§ **Exercise directions**:
Below are records; reproduce exactly the lines from the one that has "Task: Click the Park N Fly SFO card" through the one that has "Given: Switch to the third slideshow dot", ends included, and nothing more.
-------- Provided data --------
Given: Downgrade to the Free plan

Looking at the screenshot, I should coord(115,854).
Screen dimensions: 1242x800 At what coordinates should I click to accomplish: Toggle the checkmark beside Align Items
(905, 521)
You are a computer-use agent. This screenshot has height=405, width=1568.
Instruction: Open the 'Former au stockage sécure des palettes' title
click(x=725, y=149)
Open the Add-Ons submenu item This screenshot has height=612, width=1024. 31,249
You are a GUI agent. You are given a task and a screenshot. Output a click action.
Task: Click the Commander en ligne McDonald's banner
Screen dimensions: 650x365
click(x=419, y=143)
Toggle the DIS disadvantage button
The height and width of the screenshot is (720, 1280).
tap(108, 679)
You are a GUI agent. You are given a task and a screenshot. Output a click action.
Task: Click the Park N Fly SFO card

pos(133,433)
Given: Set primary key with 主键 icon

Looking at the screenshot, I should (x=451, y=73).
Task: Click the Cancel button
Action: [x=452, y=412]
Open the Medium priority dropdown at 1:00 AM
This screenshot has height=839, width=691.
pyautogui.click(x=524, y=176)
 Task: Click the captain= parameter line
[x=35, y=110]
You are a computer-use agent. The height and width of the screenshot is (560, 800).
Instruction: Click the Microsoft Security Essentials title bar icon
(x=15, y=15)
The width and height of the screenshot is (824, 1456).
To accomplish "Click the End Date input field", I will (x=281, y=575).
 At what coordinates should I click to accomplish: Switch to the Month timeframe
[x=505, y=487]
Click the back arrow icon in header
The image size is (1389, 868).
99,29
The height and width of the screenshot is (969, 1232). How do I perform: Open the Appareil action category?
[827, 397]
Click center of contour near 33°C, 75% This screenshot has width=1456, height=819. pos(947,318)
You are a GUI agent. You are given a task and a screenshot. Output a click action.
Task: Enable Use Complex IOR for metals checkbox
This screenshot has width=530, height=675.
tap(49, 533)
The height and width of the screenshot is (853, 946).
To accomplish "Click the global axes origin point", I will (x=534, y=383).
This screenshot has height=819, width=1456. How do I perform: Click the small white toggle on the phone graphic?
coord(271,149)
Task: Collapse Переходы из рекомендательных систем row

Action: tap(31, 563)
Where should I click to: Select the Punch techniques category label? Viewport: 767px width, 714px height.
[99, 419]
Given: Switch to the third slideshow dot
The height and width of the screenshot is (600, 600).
--------
§ **Reply to the exercise**:
Task: Click the Park N Fly SFO card

pos(133,433)
Given: Set primary key with 主键 icon

Looking at the screenshot, I should (x=451, y=73).
Task: Click the Cancel button
Action: [x=452, y=412]
Open the Medium priority dropdown at 1:00 AM
This screenshot has height=839, width=691.
pyautogui.click(x=524, y=176)
 Task: Click the captain= parameter line
[x=35, y=110]
You are a computer-use agent. The height and width of the screenshot is (560, 800).
Instruction: Click the Microsoft Security Essentials title bar icon
(x=15, y=15)
The width and height of the screenshot is (824, 1456).
To accomplish "Click the End Date input field", I will (x=281, y=575).
 At what coordinates should I click to accomplish: Switch to the Month timeframe
[x=505, y=487]
Click the back arrow icon in header
The image size is (1389, 868).
99,29
The height and width of the screenshot is (969, 1232). How do I perform: Open the Appareil action category?
[827, 397]
Click center of contour near 33°C, 75% This screenshot has width=1456, height=819. pos(947,318)
You are a GUI agent. You are given a task and a screenshot. Output a click action.
Task: Enable Use Complex IOR for metals checkbox
This screenshot has width=530, height=675.
tap(49, 533)
The height and width of the screenshot is (853, 946).
To accomplish "Click the global axes origin point", I will (x=534, y=383).
This screenshot has height=819, width=1456. How do I perform: Click the small white toggle on the phone graphic?
coord(271,149)
Task: Collapse Переходы из рекомендательных систем row

Action: tap(31, 563)
Where should I click to: Select the Punch techniques category label? Viewport: 767px width, 714px height.
[99, 419]
Given: Switch to the third slideshow dot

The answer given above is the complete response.